◆ **How to complete this task**
Give every entry again precisely as it appears.

◆ **Saved entries**
((

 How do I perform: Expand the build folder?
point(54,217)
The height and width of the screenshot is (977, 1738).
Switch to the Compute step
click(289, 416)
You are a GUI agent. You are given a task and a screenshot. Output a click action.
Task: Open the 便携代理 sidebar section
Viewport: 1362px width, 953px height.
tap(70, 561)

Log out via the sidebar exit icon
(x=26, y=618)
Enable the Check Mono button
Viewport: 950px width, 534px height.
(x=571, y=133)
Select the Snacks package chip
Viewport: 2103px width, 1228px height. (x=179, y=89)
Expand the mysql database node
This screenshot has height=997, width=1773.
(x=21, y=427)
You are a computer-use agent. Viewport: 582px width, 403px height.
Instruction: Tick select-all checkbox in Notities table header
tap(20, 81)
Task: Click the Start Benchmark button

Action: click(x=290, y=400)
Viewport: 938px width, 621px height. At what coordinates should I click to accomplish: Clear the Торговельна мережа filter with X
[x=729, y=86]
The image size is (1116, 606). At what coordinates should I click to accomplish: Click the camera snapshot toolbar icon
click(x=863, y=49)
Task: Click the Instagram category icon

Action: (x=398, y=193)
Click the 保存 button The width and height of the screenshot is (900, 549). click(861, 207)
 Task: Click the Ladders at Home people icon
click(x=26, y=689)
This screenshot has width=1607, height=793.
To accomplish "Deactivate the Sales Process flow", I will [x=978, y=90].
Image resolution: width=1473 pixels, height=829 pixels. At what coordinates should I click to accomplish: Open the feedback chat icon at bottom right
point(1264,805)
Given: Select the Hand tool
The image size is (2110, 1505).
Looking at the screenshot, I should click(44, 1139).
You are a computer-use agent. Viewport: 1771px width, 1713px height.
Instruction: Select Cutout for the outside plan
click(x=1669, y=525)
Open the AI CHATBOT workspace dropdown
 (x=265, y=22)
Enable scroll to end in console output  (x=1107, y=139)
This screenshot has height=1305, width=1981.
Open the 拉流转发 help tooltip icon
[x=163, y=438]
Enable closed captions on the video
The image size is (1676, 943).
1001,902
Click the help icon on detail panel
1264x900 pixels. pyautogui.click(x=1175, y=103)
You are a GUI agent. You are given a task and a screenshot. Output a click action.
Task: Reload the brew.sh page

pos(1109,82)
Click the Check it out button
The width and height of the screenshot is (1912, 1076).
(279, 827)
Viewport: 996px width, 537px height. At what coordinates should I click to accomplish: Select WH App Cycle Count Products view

))

◆ **Exercise answer**
 How do I perform: Expand the build folder?
point(54,217)
The height and width of the screenshot is (977, 1738).
Switch to the Compute step
click(289, 416)
You are a GUI agent. You are given a task and a screenshot. Output a click action.
Task: Open the 便携代理 sidebar section
Viewport: 1362px width, 953px height.
tap(70, 561)

Log out via the sidebar exit icon
(x=26, y=618)
Enable the Check Mono button
Viewport: 950px width, 534px height.
(x=571, y=133)
Select the Snacks package chip
Viewport: 2103px width, 1228px height. (x=179, y=89)
Expand the mysql database node
This screenshot has height=997, width=1773.
(x=21, y=427)
You are a computer-use agent. Viewport: 582px width, 403px height.
Instruction: Tick select-all checkbox in Notities table header
tap(20, 81)
Task: Click the Start Benchmark button

Action: click(x=290, y=400)
Viewport: 938px width, 621px height. At what coordinates should I click to accomplish: Clear the Торговельна мережа filter with X
[x=729, y=86]
The image size is (1116, 606). At what coordinates should I click to accomplish: Click the camera snapshot toolbar icon
click(x=863, y=49)
Task: Click the Instagram category icon

Action: (x=398, y=193)
Click the 保存 button The width and height of the screenshot is (900, 549). click(861, 207)
 Task: Click the Ladders at Home people icon
click(x=26, y=689)
This screenshot has width=1607, height=793.
To accomplish "Deactivate the Sales Process flow", I will [x=978, y=90].
Image resolution: width=1473 pixels, height=829 pixels. At what coordinates should I click to accomplish: Open the feedback chat icon at bottom right
point(1264,805)
Given: Select the Hand tool
The image size is (2110, 1505).
Looking at the screenshot, I should click(44, 1139).
You are a computer-use agent. Viewport: 1771px width, 1713px height.
Instruction: Select Cutout for the outside plan
click(x=1669, y=525)
Open the AI CHATBOT workspace dropdown
 (x=265, y=22)
Enable scroll to end in console output  (x=1107, y=139)
This screenshot has height=1305, width=1981.
Open the 拉流转发 help tooltip icon
[x=163, y=438]
Enable closed captions on the video
The image size is (1676, 943).
1001,902
Click the help icon on detail panel
1264x900 pixels. pyautogui.click(x=1175, y=103)
You are a GUI agent. You are given a task and a screenshot. Output a click action.
Task: Reload the brew.sh page

pos(1109,82)
Click the Check it out button
The width and height of the screenshot is (1912, 1076).
(279, 827)
Viewport: 996px width, 537px height. At what coordinates should I click to accomplish: Select WH App Cycle Count Products view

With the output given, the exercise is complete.